I again remembered the Oliver Sacks book and the correlation between
music and the brain. And I was so happy that he was able to make
her happy, in his own way, doing something he loved and did every day. She may not have remembered who he was, but
she was feeling the effects of his playing, and that was joyous!
These last few months, when my sister visited, she reported
that she was alternately singing and humming with the Barry Manilow CD when
they played it for her. She’d put her
cellphone on speaker so I could hear her.
And it made me alternately happy to hear her saying SOMETHING and cry
like a fucking baby that the only thing that could make her do that was singing
a song. And then, she was just
humming. And then, just sometimes. Even the music was leaving her.
I have a ukulele as well, but I don’t play it every
day. Every once in a while, more
like. But this trip, I decided I was
going to bring my uke and play for her (Martin couldn’t get the time off work,
so he wouldn’t be there to play for her).

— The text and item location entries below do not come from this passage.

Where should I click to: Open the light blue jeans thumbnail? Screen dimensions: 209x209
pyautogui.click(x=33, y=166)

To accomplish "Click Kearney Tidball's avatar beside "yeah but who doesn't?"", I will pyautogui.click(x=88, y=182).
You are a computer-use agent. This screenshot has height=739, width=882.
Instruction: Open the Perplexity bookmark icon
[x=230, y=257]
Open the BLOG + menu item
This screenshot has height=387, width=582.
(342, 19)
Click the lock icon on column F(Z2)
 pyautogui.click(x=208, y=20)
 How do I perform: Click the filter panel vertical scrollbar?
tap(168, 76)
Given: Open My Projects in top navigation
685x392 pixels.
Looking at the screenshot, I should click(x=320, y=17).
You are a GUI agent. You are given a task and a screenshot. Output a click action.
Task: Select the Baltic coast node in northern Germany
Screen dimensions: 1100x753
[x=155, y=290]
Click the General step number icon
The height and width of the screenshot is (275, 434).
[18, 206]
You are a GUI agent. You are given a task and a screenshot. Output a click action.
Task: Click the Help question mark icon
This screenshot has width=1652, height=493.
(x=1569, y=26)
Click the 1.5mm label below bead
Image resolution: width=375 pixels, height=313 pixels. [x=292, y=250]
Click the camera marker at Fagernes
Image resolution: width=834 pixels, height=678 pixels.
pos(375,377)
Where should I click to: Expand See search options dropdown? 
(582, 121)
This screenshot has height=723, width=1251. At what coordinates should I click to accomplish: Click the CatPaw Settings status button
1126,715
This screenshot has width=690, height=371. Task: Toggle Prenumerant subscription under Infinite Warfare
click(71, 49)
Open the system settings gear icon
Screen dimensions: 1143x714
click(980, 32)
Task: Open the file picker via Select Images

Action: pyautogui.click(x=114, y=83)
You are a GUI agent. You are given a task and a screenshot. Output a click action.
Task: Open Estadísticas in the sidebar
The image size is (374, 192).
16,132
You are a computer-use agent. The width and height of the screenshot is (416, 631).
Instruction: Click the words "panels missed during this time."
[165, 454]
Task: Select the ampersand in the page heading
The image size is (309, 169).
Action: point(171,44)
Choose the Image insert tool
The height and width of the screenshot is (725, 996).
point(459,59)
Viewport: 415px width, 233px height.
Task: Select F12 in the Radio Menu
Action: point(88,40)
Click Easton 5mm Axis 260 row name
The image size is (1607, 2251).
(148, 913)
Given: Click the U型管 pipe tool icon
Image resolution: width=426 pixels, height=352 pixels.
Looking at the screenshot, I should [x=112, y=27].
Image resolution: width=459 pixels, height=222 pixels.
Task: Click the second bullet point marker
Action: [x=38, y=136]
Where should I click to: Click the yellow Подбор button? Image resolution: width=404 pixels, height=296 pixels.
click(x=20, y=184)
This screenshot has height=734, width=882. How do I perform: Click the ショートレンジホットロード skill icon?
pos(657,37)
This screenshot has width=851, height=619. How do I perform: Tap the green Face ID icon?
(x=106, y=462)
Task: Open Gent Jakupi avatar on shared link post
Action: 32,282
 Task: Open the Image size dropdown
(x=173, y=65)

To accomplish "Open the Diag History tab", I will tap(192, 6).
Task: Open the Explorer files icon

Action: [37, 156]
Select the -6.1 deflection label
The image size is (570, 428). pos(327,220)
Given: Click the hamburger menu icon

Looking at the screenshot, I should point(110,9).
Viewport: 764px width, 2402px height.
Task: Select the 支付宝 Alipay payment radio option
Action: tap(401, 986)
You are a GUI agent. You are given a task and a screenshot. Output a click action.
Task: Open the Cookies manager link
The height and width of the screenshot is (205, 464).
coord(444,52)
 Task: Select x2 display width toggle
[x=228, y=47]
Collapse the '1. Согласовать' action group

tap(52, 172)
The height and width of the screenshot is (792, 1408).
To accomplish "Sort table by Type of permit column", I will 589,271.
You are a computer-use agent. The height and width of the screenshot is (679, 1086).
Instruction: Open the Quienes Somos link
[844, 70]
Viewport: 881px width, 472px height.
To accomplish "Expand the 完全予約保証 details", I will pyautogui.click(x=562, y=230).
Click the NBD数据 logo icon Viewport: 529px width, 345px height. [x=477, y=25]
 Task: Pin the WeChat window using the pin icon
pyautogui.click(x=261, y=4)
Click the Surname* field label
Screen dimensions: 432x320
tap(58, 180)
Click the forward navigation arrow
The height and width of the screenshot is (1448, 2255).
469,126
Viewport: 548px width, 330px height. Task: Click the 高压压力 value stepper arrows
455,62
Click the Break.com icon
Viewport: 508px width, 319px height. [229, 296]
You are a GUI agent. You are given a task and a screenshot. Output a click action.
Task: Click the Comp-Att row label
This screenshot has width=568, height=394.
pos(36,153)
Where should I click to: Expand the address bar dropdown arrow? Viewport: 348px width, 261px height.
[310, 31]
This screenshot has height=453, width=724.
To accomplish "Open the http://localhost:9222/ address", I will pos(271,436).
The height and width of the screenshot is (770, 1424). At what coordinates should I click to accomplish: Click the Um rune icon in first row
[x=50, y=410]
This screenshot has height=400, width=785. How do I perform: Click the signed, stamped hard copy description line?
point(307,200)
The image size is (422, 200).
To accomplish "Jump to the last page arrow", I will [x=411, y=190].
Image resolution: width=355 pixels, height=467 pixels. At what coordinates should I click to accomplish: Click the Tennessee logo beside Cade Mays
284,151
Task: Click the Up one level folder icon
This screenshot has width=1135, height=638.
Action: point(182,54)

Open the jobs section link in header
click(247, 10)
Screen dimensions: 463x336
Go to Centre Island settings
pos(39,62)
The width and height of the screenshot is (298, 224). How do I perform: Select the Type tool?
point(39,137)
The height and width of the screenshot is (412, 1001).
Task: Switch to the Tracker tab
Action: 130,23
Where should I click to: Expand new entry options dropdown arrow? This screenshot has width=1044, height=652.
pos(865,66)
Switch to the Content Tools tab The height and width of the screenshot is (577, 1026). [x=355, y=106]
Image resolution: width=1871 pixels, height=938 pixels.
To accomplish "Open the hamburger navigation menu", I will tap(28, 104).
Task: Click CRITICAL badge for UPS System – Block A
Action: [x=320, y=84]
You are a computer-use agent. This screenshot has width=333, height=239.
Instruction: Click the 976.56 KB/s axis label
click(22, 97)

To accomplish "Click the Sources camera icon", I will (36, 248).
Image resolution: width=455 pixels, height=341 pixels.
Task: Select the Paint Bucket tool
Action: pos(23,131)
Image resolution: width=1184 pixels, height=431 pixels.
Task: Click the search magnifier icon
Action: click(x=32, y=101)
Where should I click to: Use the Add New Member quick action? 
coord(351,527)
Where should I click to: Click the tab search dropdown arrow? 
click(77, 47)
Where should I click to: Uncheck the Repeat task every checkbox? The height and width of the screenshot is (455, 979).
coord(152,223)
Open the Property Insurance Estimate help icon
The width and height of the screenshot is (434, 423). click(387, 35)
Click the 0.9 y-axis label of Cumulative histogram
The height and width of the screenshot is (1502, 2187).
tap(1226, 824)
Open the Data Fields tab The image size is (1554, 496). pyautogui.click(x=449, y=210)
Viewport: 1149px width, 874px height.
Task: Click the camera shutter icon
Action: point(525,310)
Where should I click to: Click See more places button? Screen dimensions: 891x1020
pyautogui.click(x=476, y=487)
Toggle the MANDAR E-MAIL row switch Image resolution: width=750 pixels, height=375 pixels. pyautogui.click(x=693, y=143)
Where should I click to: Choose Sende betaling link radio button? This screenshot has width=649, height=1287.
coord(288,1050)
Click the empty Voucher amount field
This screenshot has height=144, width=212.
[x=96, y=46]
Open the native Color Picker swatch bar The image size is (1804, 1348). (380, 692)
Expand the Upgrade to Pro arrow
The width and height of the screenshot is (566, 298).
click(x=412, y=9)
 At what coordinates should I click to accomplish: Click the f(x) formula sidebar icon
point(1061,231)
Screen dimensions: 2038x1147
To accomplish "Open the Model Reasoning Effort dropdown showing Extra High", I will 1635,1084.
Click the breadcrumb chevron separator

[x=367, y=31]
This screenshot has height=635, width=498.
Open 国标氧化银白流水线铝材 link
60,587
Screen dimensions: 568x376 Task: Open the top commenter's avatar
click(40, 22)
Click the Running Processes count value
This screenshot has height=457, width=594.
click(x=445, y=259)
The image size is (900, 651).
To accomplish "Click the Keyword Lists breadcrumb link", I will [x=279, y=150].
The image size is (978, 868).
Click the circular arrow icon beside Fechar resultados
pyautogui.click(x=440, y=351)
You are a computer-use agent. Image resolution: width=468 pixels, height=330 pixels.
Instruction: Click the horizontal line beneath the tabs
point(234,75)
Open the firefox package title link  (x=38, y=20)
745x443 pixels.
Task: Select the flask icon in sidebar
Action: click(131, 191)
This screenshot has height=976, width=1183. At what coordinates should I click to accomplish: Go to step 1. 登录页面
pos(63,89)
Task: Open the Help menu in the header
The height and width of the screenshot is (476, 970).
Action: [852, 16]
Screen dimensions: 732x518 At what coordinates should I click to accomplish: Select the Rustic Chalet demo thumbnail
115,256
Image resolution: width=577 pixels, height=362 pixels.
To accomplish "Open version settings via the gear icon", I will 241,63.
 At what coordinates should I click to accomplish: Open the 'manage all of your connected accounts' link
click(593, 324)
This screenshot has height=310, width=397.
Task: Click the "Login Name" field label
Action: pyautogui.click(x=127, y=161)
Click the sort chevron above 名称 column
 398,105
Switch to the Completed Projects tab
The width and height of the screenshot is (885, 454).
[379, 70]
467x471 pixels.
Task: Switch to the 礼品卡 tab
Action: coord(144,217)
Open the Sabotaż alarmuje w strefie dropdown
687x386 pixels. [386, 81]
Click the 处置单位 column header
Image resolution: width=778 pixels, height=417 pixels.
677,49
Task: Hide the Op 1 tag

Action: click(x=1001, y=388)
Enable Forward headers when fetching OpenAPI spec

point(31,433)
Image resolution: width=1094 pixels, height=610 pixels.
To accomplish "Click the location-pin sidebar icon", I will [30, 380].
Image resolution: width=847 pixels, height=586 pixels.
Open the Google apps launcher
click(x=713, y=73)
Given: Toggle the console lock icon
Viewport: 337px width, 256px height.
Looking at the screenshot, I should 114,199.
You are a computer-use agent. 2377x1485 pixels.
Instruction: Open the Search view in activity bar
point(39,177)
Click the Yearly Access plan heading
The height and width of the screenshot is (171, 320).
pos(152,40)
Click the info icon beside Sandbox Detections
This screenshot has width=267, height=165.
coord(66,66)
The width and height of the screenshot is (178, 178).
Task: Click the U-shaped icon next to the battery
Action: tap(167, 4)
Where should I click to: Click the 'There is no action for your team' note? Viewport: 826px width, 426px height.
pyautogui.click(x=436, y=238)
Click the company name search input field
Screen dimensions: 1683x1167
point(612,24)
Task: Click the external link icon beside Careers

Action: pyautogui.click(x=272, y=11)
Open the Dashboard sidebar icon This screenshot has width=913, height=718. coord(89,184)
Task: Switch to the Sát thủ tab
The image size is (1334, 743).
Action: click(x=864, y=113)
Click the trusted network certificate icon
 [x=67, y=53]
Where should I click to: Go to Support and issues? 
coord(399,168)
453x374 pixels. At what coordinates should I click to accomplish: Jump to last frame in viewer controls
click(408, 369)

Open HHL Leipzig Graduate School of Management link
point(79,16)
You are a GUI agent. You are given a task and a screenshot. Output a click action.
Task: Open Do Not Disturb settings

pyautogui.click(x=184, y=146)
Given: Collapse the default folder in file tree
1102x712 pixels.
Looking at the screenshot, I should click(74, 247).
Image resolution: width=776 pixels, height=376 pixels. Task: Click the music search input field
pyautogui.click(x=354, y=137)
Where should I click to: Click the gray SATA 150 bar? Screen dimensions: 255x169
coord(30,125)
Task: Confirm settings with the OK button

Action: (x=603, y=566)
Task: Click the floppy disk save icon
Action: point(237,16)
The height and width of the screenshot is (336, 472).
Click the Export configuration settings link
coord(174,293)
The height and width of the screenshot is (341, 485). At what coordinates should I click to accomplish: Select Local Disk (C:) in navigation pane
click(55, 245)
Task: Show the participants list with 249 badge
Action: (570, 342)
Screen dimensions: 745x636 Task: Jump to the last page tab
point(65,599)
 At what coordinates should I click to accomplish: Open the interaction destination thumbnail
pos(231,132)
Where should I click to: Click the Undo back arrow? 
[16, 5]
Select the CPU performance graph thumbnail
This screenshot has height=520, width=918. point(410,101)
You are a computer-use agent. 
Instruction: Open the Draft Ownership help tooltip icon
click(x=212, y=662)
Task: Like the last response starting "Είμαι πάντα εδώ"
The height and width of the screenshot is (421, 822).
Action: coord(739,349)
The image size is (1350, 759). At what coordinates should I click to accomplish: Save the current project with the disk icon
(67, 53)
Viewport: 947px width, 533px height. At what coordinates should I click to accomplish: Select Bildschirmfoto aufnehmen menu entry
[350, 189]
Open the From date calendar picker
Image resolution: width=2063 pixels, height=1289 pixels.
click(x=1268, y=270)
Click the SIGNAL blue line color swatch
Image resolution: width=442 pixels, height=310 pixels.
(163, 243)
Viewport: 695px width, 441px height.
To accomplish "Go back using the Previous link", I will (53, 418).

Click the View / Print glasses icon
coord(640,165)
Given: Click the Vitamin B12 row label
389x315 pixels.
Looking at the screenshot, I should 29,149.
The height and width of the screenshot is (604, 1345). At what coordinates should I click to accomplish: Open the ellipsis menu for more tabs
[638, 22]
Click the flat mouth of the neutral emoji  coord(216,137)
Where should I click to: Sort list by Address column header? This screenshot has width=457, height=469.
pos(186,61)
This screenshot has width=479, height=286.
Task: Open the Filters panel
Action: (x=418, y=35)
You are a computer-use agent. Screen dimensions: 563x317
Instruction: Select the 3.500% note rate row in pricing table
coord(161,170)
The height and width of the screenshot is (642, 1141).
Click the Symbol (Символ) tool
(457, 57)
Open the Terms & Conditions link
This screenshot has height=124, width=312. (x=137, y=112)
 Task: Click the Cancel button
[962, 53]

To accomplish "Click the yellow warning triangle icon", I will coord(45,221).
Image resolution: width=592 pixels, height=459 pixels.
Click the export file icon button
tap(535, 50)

I got the chords for “Will You Love Me Tomorrow” and learned it. It was halting, but I learned it. I thought, maybe she’ll sing. Maybe, just maybe, it’ll defy everything we
know and touch a stray cell and fire a synapse and make her remember...My
cousin Brian also had made a CD from songs from the actual record collection
she had when she was young, as a child/early teenager. The same fifties era as the Barry Manilow
CD. I brought that with me as well,
tucked into my Sweet Little Songbook.
This time, she was much quieter than in previous
visits. Before, it was a near constant
stream of “eighty-nines”; this time, barely any. Just her watching TV...and us. She was alert and made eye contact. Randomly,
she’d “eighty-nine” under her breath.
When the nurses had left, I pulled out my uke and my songbook. Turned to the right page. I began playing. The transitions were not very smooth between
certain chords, but I kept going. Looked
at the chords and back at her, at the chords, and at her.
Her eyes never left me.
But she did not sing. But
suddenly, it was perfectly fine. I was
no longer doing it for me, hoping for a certain reaction. I was
doing it for HER now, to make HER happy, giving her one of her favorite
songs. And in that, I WAS happy. I was floating! I didn’t cry like I’d thought I was going to;
I made it through the song. And her
expression was just kind of neutral. But
I think she liked it. I’m going to
believe that she did like it.
But I have pictures and video and memories of a magical
afternoon when music transformed time into something unusual and unexpected, delighting
us all.
Including my mom. Indubitably.
Comments
I remember when you told me about that book, and it made so much sense to me after seeing Mom brighten while we played and sang.
And yes, we sang some of the songs we were learning then.